10. No end to welfare reform
Cuts in housing benefit were the biggest single reason for the UK plummeting down that European housing league table and the pressure on the system continued to grow in 2016. In April I blogged on the turn of the screw – the start of the four-year freeze in working age benefits – and the likely impact of the reduction in the benefit cap and the Local Housing Allowance (LHA) cap.
The new government took power pledging that there would be no more cuts but those already planned threatened to undermine the help that Theresa May promised for ‘just about managing’ families while the two caps were an alarming prospect for social tenants and landlords alike.
In November I blogged about the start of the reduction in the overall benefit cap, threatening the finances of 116,000 families (on the Chartered Institute of Housing’s estimate) and leaving many with just 50p a week towards their rent.
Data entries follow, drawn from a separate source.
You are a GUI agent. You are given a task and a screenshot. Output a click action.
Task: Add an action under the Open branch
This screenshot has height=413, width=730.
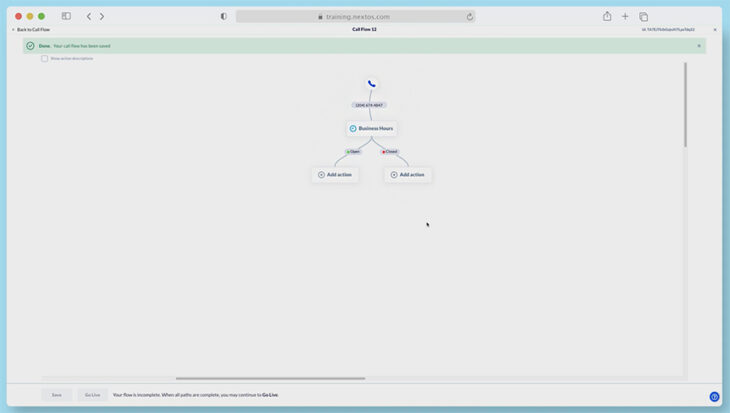coord(334,175)
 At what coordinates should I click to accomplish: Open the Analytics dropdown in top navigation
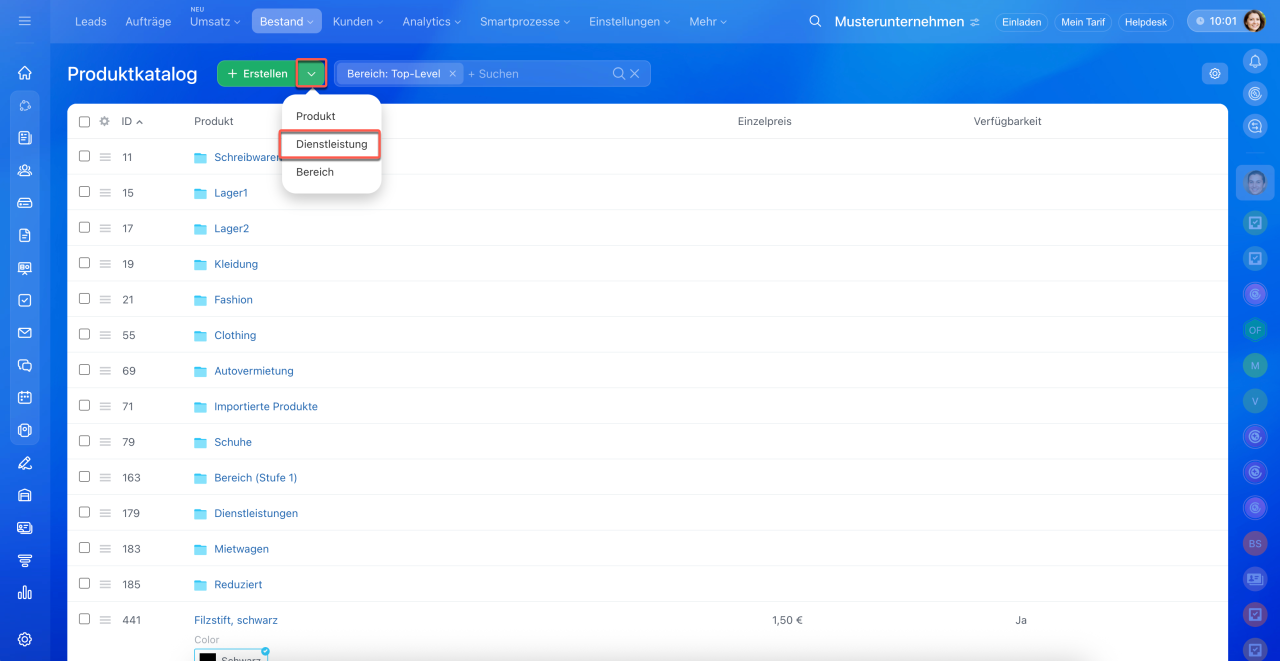(x=431, y=22)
Ministers continued their efforts to devise a funding system for supported housing after the LHA cap but the uncertainty left projects on hold.
Introduction of the LHA cap was delayed until 2019 but will now apply to existing as well as new tenants. In general needs housing, that raises a huge issue about single tenants under 35, whose housing benefit will be restricted to the shared accommodation rate.
If 2016 was the year of surprises, the continuing impact of benefit cuts on tenants and landlords alike was no surprise at all.